The pipeline would include pan-HDAC inhibitor belinostat, partnered with Spectrum Pharmaceuticals Inc.; Validive (bioadhesive clonidine), in Phase II for the prevention of oral mucositis in head and neck cancer patients undergoing chemotherapy and/or radiation; and Livatag, a formulation of doxorubicin in Phase III for primary liver cancer. Beleodaq (belinostat) has been submitted for U.S. approval to treat relapsed or refractory peripheral T-cell lymphoma and has a user fee date of Aug. 9 (Also see "Deal Watch: Nanotech Formulations Of Doxorubicin Highlight Recent Deal-Making" - Pink Sheet, 21 Apr, 2014.).

Ventrus/Assembly

Assembly Biosciences Inc. entered into a merger agreement with privately held Assembly Pharmaceuticals Inc. May 19, to create a new public company focused on hepatitis B therapeutics that will be called Assembly Biosciences Inc. and whose shares will trade on the NASDAQ exchange. Expected to close July 10, the deal is an all-stock transaction [See Deal].

The new company will focus on developing Assembly’s novel, first-in-class, small molecule candidates to treat or cure HBV, which afflicts an estimated 350 million patients worldwide.

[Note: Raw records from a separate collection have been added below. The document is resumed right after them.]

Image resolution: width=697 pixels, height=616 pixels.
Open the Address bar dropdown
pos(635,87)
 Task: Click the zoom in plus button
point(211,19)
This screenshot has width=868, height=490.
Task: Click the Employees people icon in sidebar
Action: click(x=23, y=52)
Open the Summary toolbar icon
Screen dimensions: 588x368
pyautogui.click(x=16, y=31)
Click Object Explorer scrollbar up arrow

Currently, there is no curative therapy for the virus, which causes more than 600,000 deaths annually.

Assembly discovers and develops Core Protein Allosteric Modulators (CpAMs) to treat viral infections, including HBV. In preclinical studies, the CpAMs selectively and potently reduced viral load and two main HBV antigens. Unlike existing therapies that only suppress HBV, Assembly’s candidates could be curative because they can eliminate the viral reservoir in infected patients. Ventrus’ top pipeline candidate is VEN307, a topical analgesic cream for anal fissures that should be ready soon for an NDA filing.

Daiichi Sankyo/Sanford-Burnham Medical Research Institute

Japan’s Daiichi Sankyo Co. Ltd. and Orlando-based Sanford Burnham Prebys Medical Discovery Institute signed a three-year agreement May 21 to collaborate in the discovery and development of first-in-class therapeutics for cardiovascular and metabolic disease. No financial terms were disclosed.

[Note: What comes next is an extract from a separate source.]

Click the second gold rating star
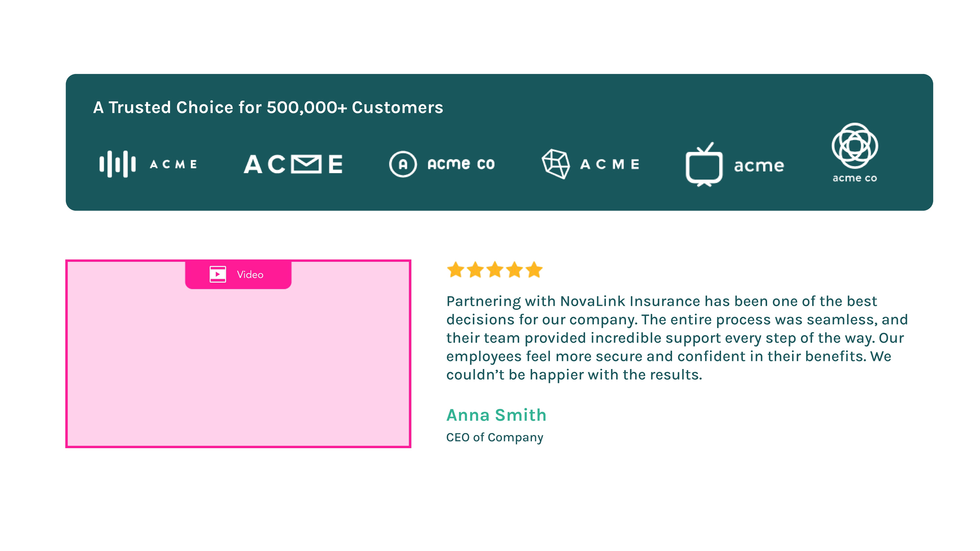 [475, 270]
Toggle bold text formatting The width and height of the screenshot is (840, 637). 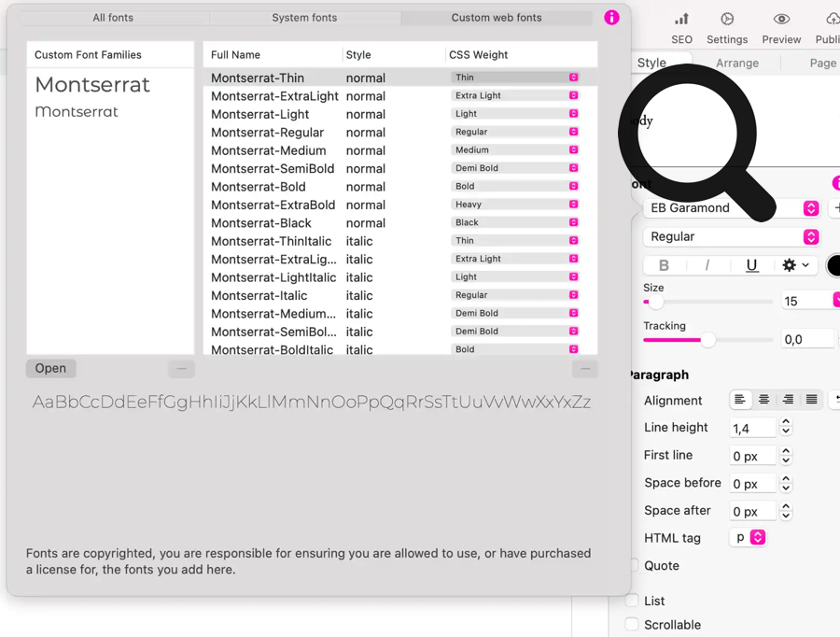664,265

The institute said this partnership is part of its 10-year effort to translate basic research discoveries into cutting-edge therapies more quickly. An anonymous donation of $275 million received earlier this year will help fund that effort (Also see "Sanford-Burnham Hopes $275 Million Gift Will Translate To Returns" - Pink Sheet, 24 Feb, 2014.).

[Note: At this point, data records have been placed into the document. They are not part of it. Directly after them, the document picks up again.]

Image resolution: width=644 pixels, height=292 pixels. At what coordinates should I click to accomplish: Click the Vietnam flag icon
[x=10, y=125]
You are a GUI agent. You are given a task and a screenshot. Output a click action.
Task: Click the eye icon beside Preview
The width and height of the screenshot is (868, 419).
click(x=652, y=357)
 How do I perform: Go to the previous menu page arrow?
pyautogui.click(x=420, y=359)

The partners said their collaboration will focus on identifying, validating and screening novel drug targets and studying new mechanisms of disease. Researchers at the institute will identify and validate targets in collaboration with Daiichi’s Cardiovascular-Metabolic Research Laboratories. After a target is validated, collaboration teams then will conduct drug screening to find compounds that can modulate that target.